Lei non fece una piega: lo sguardo sadico dell'uomo sembrava pregare Xenya di urlare dal dolore, ma lei era decisa a non dargli quella misera soddisfazione, nonostante l'iniezione le avesse procurato del dolore.
Sul braccio destro, nel frattempo, un secondo dottore armeggiava con tubi e aghi. In breve inserì una farfalla in plastica nel braccio scoperto della paziente e, di conseguenza, una sacca piena di liquido blu intenso incominciò a riversarsi nel sangue rosso della ragazza.
Nemmeno il contenuto della busta trasparente era mai stato testato su degli umani - erano lapalissiane le motivazioni -, ma il medico era fiducioso: dalle analisi che aveva svolto sul campione di sangue della soldatessa, le possibilità che reagisse male erano davvero basse - sempre per ovvi motivi.
Xenya, però, non poteva concentrarsi sul dettaglio della sacca blu perché il primo specialista le era ancora fermo davanti mentre controllava ogni singolo movimento dei suoi occhi per capire quando lo svenimento totale sarebbe avvenuto.
Dopo poco infatti estrasse una torcia LED dal grembiule bianco e iniziò a controllarle la reattività delle pupille.
«Colleghi, questa regge come un mulo mutante» soffiò fuori dalla propria mascherina, mentre le lampeggiava la luce davanti l'occhio destro.
«Vedremo dopo» affermò una voce fuori campo. «Spero di non dover far tutto per niente.»
«Idioti, vi sente se non è ancora svenuta.» La persona che stava regolando il dosaggio di liquido bluastro immesso rise.

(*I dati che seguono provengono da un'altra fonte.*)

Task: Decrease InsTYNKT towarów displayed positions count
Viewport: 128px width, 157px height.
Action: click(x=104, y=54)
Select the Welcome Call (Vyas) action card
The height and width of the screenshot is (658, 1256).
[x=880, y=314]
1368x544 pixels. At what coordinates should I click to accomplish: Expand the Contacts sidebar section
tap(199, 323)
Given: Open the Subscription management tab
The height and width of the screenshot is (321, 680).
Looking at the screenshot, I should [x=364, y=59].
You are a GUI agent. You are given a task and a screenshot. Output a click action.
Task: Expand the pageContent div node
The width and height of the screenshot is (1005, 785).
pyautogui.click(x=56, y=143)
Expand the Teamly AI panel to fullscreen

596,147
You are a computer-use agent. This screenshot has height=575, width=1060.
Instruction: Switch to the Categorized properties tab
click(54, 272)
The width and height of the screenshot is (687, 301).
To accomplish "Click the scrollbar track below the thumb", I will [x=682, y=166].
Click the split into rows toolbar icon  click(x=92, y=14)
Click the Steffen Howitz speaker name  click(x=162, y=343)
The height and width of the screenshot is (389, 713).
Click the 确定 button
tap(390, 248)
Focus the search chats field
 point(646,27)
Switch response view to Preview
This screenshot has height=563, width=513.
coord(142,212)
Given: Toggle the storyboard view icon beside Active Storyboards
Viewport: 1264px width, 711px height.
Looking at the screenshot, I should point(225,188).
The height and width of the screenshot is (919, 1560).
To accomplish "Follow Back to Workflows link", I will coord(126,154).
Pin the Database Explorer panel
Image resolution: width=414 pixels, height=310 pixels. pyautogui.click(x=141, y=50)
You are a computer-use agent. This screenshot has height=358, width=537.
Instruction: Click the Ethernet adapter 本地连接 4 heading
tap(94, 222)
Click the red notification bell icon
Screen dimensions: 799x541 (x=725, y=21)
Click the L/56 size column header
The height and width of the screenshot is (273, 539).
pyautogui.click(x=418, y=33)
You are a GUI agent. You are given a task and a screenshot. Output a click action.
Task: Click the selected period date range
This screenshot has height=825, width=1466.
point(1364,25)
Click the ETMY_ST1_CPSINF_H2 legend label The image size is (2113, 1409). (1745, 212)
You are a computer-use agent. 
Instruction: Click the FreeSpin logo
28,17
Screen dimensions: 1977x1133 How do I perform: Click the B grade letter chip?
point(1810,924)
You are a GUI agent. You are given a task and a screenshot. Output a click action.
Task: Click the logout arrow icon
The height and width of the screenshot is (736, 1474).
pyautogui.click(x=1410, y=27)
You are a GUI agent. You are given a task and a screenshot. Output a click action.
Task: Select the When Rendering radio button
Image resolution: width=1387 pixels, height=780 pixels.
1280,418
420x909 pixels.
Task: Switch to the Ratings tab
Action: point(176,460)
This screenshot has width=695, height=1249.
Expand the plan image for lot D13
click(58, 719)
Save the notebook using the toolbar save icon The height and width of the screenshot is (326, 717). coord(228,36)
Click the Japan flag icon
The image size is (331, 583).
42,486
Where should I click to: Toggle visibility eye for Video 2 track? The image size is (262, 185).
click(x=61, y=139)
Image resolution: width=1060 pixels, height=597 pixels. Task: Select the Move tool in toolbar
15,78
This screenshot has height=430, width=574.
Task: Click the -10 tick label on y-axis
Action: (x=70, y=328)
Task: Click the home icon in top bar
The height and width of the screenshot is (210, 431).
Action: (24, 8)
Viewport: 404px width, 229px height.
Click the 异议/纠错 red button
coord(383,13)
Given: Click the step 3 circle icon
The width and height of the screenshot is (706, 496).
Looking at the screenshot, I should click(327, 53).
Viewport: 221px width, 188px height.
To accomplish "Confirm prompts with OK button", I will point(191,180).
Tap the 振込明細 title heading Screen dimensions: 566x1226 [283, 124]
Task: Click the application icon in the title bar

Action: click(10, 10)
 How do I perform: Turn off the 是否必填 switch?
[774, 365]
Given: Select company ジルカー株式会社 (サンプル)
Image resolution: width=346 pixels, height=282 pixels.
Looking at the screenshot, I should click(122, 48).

«Sì, ma non può rispondere. La paralisi è avvenuta, ma è vigile» ribatté l'anestesista.
«Prega che svenga tra poco, allora. Abbiamo una tabella di marcia da rispettare» tuonò la Kein da un altro lato del salone.
«Sissignora!» L'essere malvagio rise, continuando a martoriarle le retine con quella stupida torcia.
Le voci, per Xenya, erano sempre più ovattate man mano che il tempo passava, sia per via delle mascherine, che per gli anestetici che le avevano iniettato.
Un nuovo dottore si avvicinò al letto della soldatessa con un carrellino metallico una cui ruota cigolava in maniera fastidiosa. Ma la cosa che più avrebbe fatto rabbrividire la soldatessa - se in quell'istante fosse stata in grado di formulare un pensiero critico - erano gli attrezzi metallici che vi erano appoggiati sopra.
«Allora?» L'addetto al carrello sbuffò. «Ci siamo? Vorrei iniziare.»
«L'arte degli anestetici richiede tempo» rispose tranquillo il primo medico, nonostante iniziasse ad accendere e spegnere nervosamente la sua pila portatile davanti alle pupille della selezionata.
«Ma per favore, che hai preso le prime schifezze che hai trovato a un mercato Intersettore e le hai messe dentro la siringa...» sbuffò la Kein, riavvicinatasi alla zona del lettino.
«Non osare...» L'anestesista si alzò impettito, donando alla fine della momentanea tranquillità agli occhi della ragazza.
«Facciamo così...» La dottoressa sospirò esasperata. «Andate tutti a prendere le parti che ci servono e portatele qui. Sapete che sono ingombranti: risparmieremo tempo dopo. Io continuo a controllare che svenga.»
Il silenzio proveniente dall'equipe valse come assenso perché un fruscio di plastica indicò la sparizione degli sconosciuti dalla stanza.
La Kein si avvicinò al viso di Xenya, senza però cominciare a verificarne i riflessi, per fortuna.
«Mi dispiace» sussurrò il medico da dietro la mascherina, uno sguardo triste negli occhi nascosti da occhiali trasparenti. «Non avevo alternative. Lo sai. Mi dispiace.»
Quei sussurri furono l'ultima cosa che udì.
Gli occhi le si ribaltarono all'indietro senza che potesse controllarli e non vide più nulla.
Ma il suo tatto persistette ancora imperterrito per un tempo necessario perché potesse sentire delle braccia che l'alzavano di peso e la mettevano prona sul letto operatorio.
Era abbastanza sicura che le ovaie non si trovassero proprio sul retro del corpo di una donna. Ma non ne era certa.
'Se fossi stata attenta durante le lezioni al Cinquantatré, lo sapresti!' si sentiva già dire da Yekson.
'Se non fossi stata tanto stupida da credere alle loro stupidaggini, non sarei qui', era pronta a ribattere lei.